───── Dataset content
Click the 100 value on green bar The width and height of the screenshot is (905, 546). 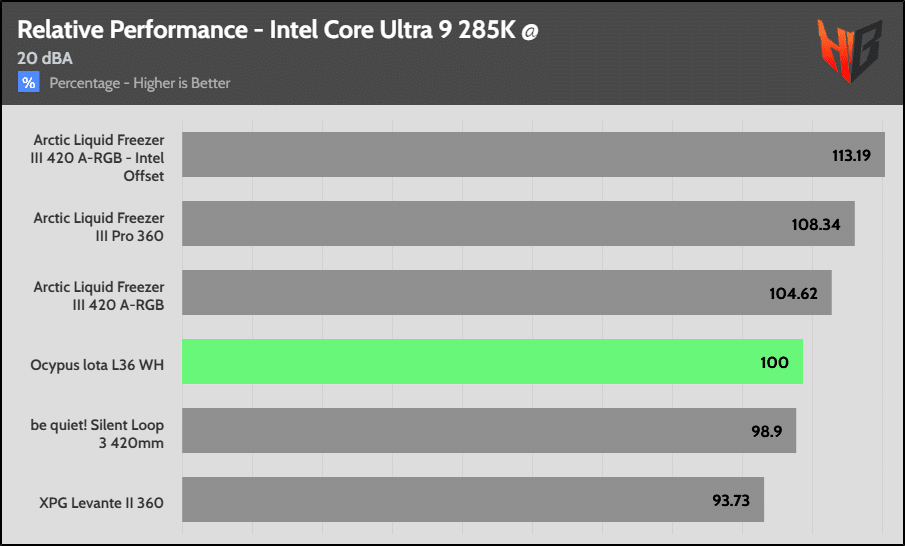(774, 362)
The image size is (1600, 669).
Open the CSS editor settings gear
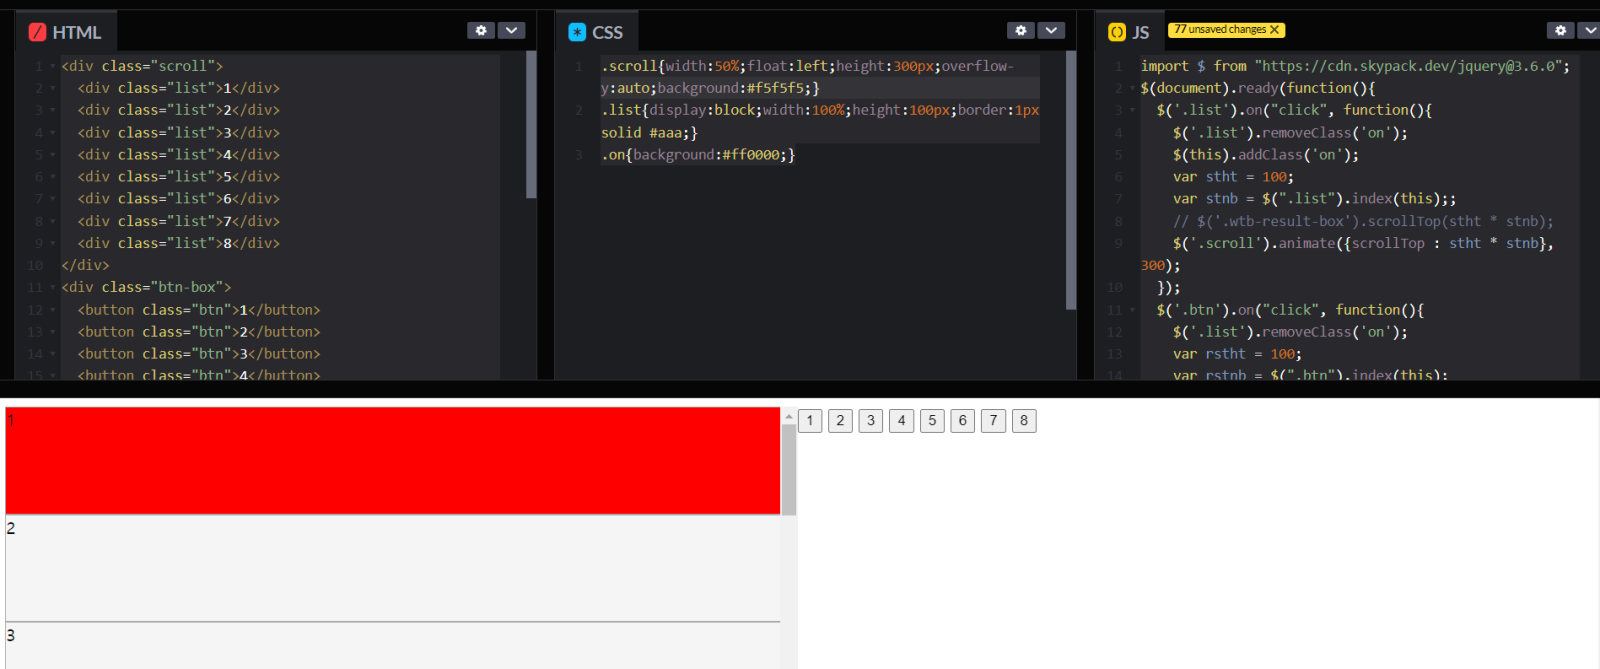click(x=1020, y=31)
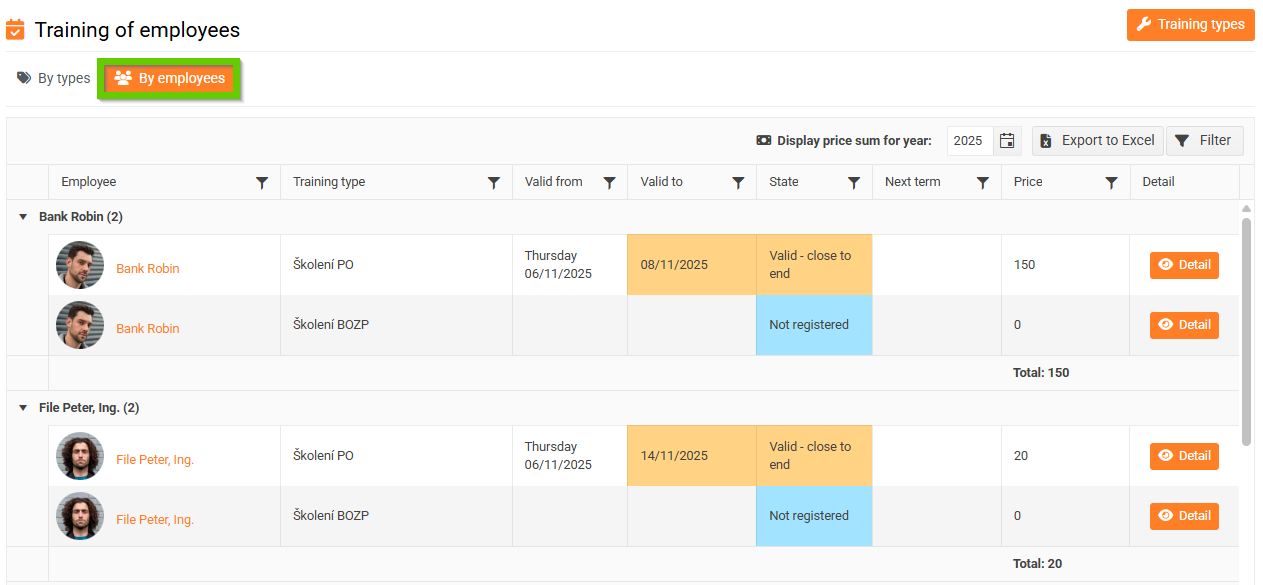Screen dimensions: 1263x585
Task: Select the By employees tab
Action: coord(169,78)
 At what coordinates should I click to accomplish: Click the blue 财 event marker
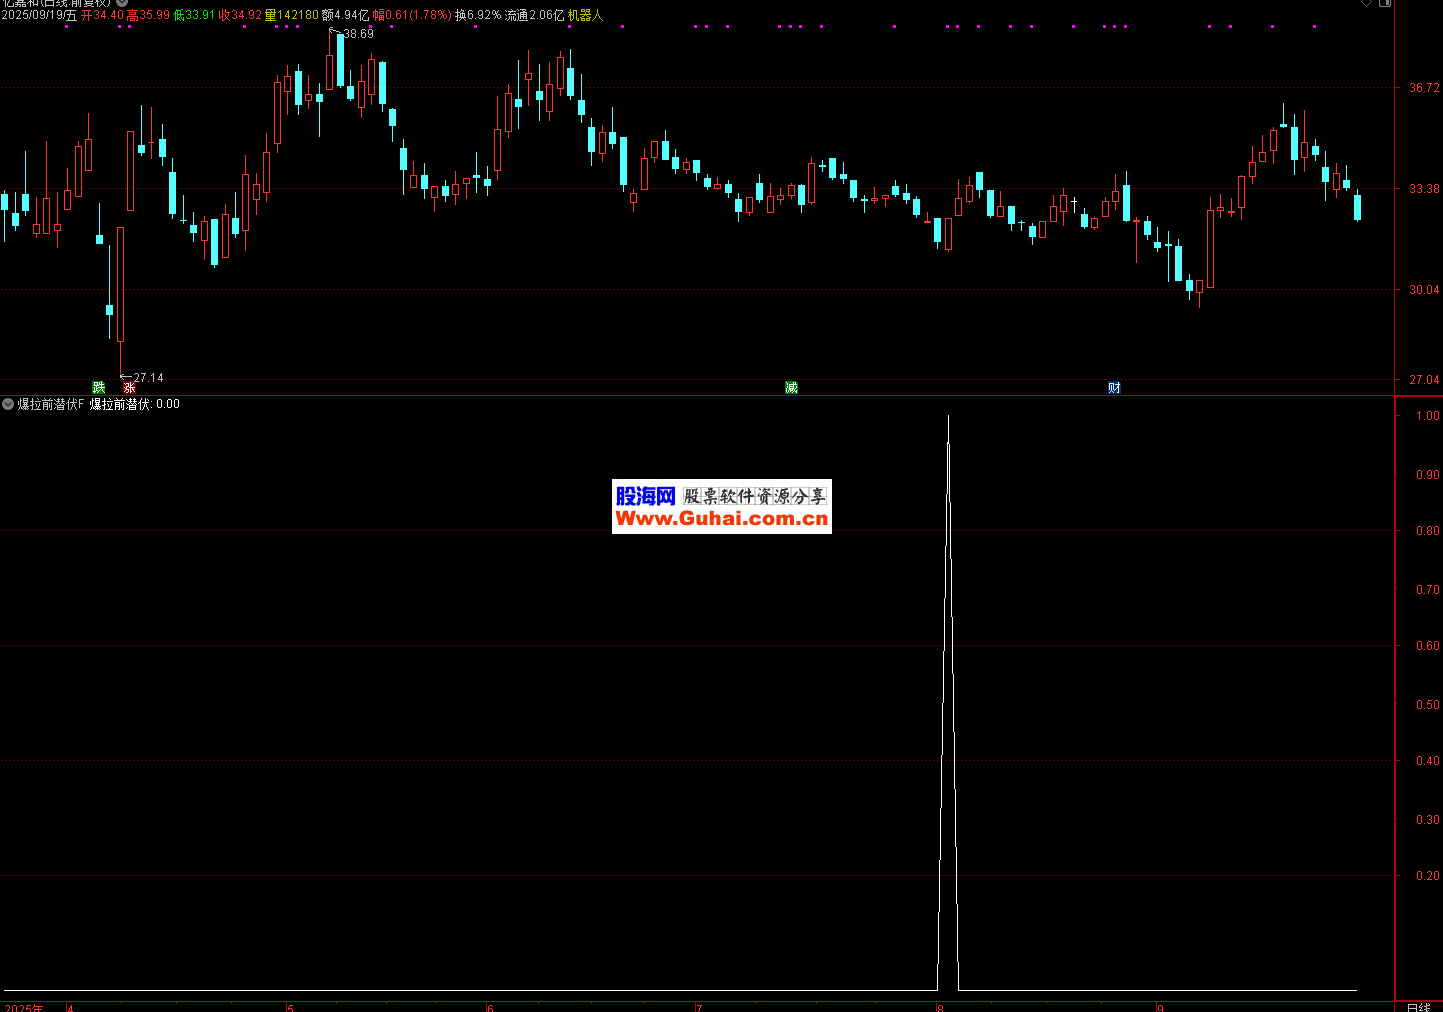[1114, 388]
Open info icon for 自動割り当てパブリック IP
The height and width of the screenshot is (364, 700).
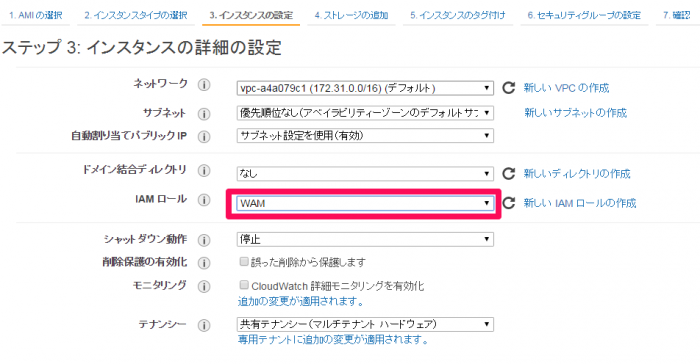pyautogui.click(x=204, y=137)
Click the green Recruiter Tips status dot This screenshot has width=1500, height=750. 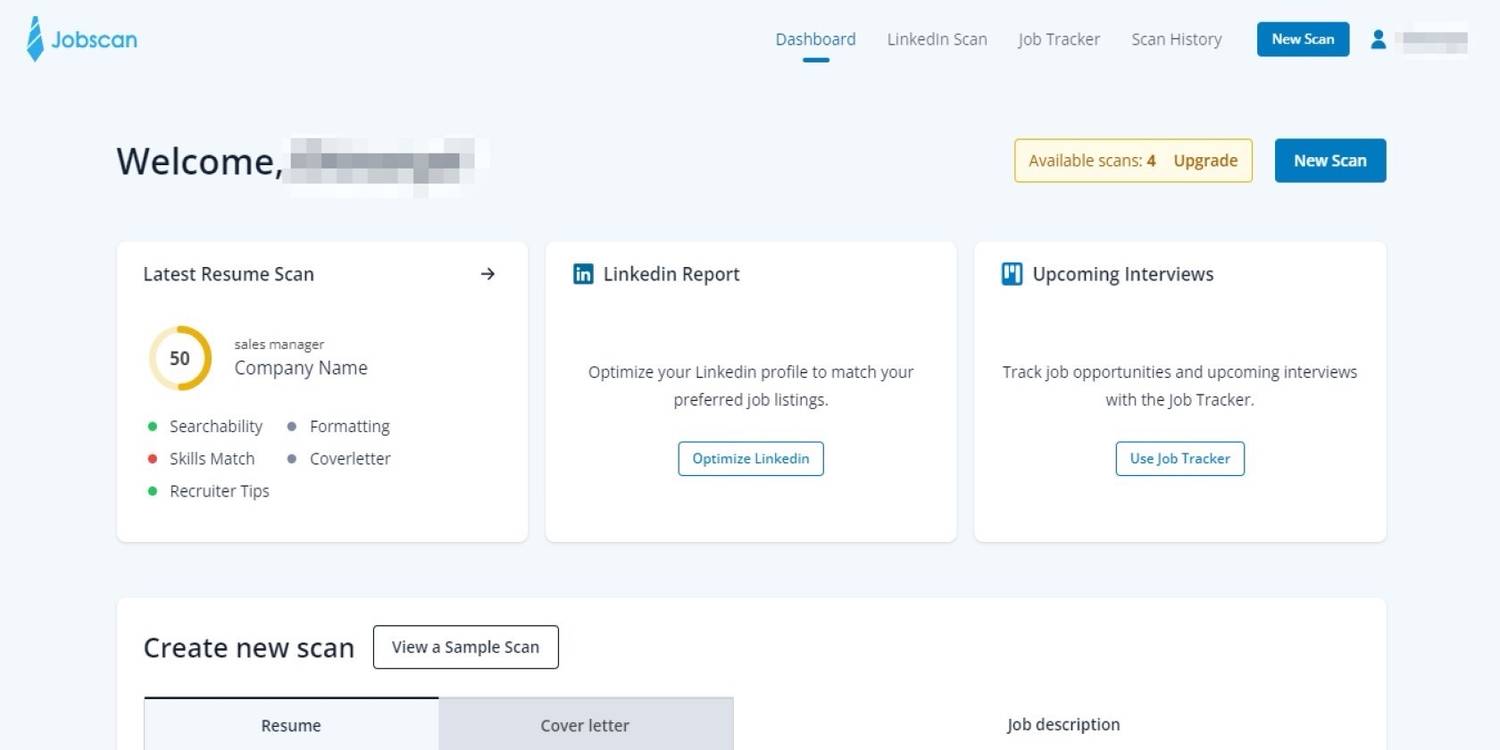[153, 491]
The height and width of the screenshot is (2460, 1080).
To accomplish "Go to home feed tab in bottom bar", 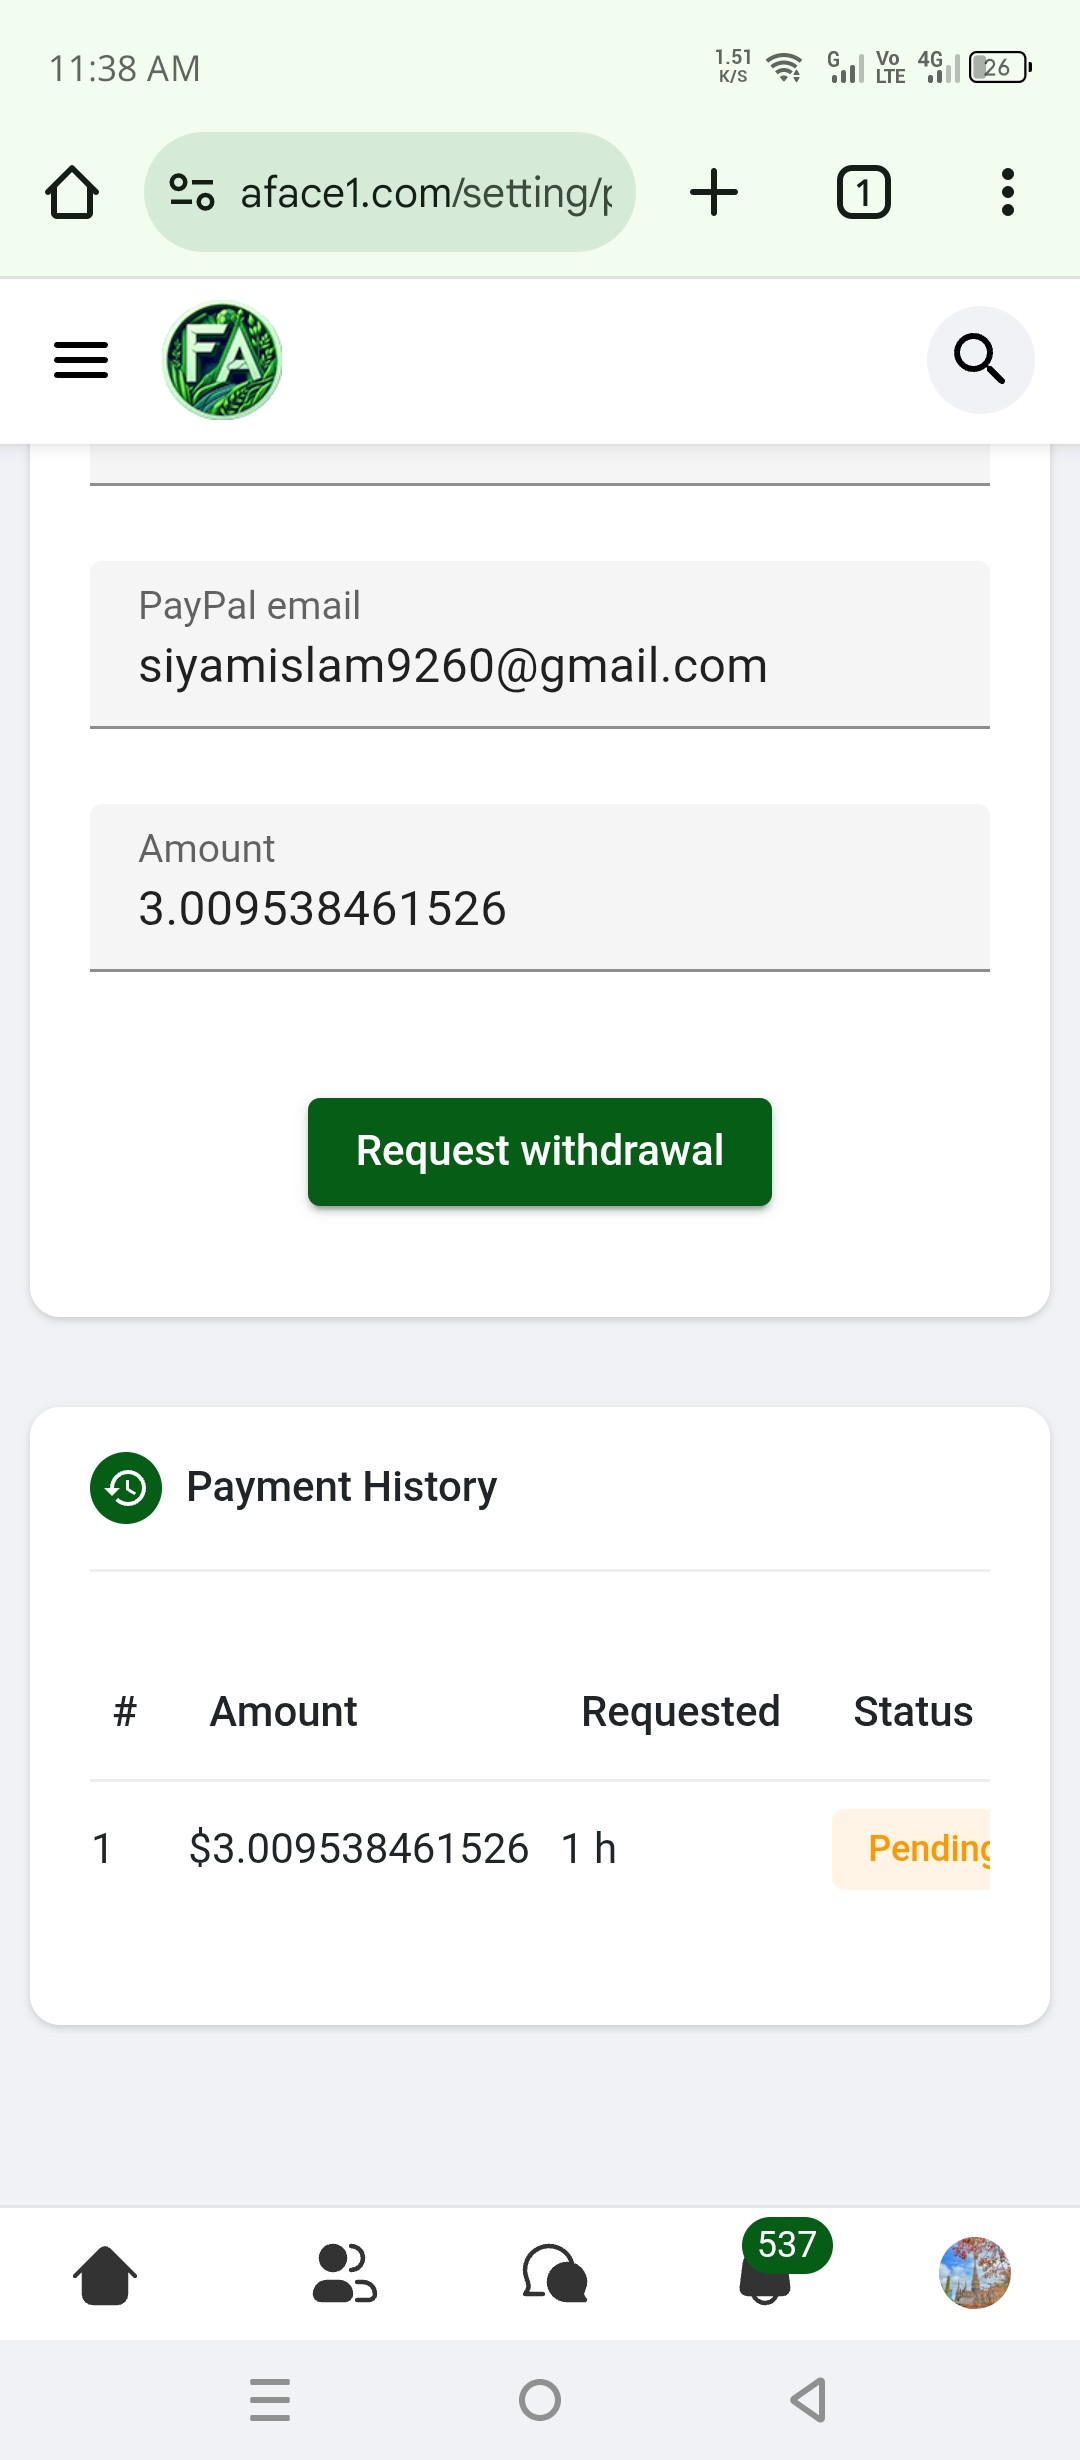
──────────
#### Work order:
The copy should start at the line that contains "The height and width of the screenshot is (2460, 1080).", end at the last line of the entries above, and match each line exactly, with pictures dropped.

#### Result:
The height and width of the screenshot is (2460, 1080).
To accomplish "Go to home feed tab in bottom bar", 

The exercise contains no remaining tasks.